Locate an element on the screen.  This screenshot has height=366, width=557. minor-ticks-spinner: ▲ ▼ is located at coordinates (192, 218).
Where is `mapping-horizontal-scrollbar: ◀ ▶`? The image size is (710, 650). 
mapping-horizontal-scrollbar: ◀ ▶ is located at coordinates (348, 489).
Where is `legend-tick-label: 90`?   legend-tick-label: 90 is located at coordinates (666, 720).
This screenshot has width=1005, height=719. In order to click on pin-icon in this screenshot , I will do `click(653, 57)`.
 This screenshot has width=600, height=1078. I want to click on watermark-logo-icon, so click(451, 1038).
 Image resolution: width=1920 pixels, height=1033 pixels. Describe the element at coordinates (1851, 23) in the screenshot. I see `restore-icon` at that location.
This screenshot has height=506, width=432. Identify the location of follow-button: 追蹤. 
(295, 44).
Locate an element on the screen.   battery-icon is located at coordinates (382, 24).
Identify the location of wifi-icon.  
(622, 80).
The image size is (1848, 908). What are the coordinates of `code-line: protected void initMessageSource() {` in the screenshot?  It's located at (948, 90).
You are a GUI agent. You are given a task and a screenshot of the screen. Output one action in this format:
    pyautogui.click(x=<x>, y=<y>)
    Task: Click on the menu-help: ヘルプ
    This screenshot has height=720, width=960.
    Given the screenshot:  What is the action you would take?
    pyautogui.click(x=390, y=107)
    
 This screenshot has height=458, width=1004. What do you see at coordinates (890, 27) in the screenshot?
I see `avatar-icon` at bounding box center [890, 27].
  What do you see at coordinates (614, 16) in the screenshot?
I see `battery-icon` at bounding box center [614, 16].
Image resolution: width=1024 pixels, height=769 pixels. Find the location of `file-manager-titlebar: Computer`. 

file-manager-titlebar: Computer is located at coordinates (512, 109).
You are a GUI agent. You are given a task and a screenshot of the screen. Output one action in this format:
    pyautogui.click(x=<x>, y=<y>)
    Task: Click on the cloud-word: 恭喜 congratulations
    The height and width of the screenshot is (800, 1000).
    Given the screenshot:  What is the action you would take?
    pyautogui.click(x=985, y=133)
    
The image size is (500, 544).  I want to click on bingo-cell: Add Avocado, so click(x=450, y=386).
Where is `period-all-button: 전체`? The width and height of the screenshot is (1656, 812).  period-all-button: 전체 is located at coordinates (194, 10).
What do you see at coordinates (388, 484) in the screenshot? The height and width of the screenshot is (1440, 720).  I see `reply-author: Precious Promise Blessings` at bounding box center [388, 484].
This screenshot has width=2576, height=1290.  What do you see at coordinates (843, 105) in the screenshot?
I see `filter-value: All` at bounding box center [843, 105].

+---+

WORK INSTRUCTIONS
Rewrite the lines above with "GUI agent" changed to "desktop assistant" and everything else left as it is.

WRITTEN SOLUTION
Locate an element on the screen.  This screenshot has height=366, width=557. minor-ticks-spinner: ▲ ▼ is located at coordinates (192, 218).
Where is `mapping-horizontal-scrollbar: ◀ ▶`? The image size is (710, 650). 
mapping-horizontal-scrollbar: ◀ ▶ is located at coordinates (348, 489).
Where is `legend-tick-label: 90`?   legend-tick-label: 90 is located at coordinates (666, 720).
This screenshot has width=1005, height=719. In order to click on pin-icon in this screenshot , I will do `click(653, 57)`.
 This screenshot has width=600, height=1078. I want to click on watermark-logo-icon, so click(451, 1038).
 Image resolution: width=1920 pixels, height=1033 pixels. Describe the element at coordinates (1851, 23) in the screenshot. I see `restore-icon` at that location.
This screenshot has height=506, width=432. Identify the location of follow-button: 追蹤. 
(295, 44).
Locate an element on the screen.   battery-icon is located at coordinates (382, 24).
Identify the location of wifi-icon.  
(622, 80).
The image size is (1848, 908). What are the coordinates of `code-line: protected void initMessageSource() {` in the screenshot?  It's located at (948, 90).
You are a desktop assistant. You are given a task and a screenshot of the screen. Output one action in this format:
    pyautogui.click(x=<x>, y=<y>)
    Task: Click on the menu-help: ヘルプ
    This screenshot has height=720, width=960.
    Given the screenshot:  What is the action you would take?
    pyautogui.click(x=390, y=107)
    
 This screenshot has height=458, width=1004. What do you see at coordinates (890, 27) in the screenshot?
I see `avatar-icon` at bounding box center [890, 27].
  What do you see at coordinates (614, 16) in the screenshot?
I see `battery-icon` at bounding box center [614, 16].
Image resolution: width=1024 pixels, height=769 pixels. Find the location of `file-manager-titlebar: Computer`. 

file-manager-titlebar: Computer is located at coordinates (512, 109).
You are a desktop assistant. You are given a task and a screenshot of the screen. Output one action in this format:
    pyautogui.click(x=<x>, y=<y>)
    Task: Click on the cloud-word: 恭喜 congratulations
    The height and width of the screenshot is (800, 1000).
    Given the screenshot:  What is the action you would take?
    pyautogui.click(x=985, y=133)
    
The image size is (500, 544).  I want to click on bingo-cell: Add Avocado, so click(x=450, y=386).
Where is `period-all-button: 전체`? The width and height of the screenshot is (1656, 812).  period-all-button: 전체 is located at coordinates (194, 10).
What do you see at coordinates (388, 484) in the screenshot? The height and width of the screenshot is (1440, 720).  I see `reply-author: Precious Promise Blessings` at bounding box center [388, 484].
This screenshot has width=2576, height=1290.  What do you see at coordinates (843, 105) in the screenshot?
I see `filter-value: All` at bounding box center [843, 105].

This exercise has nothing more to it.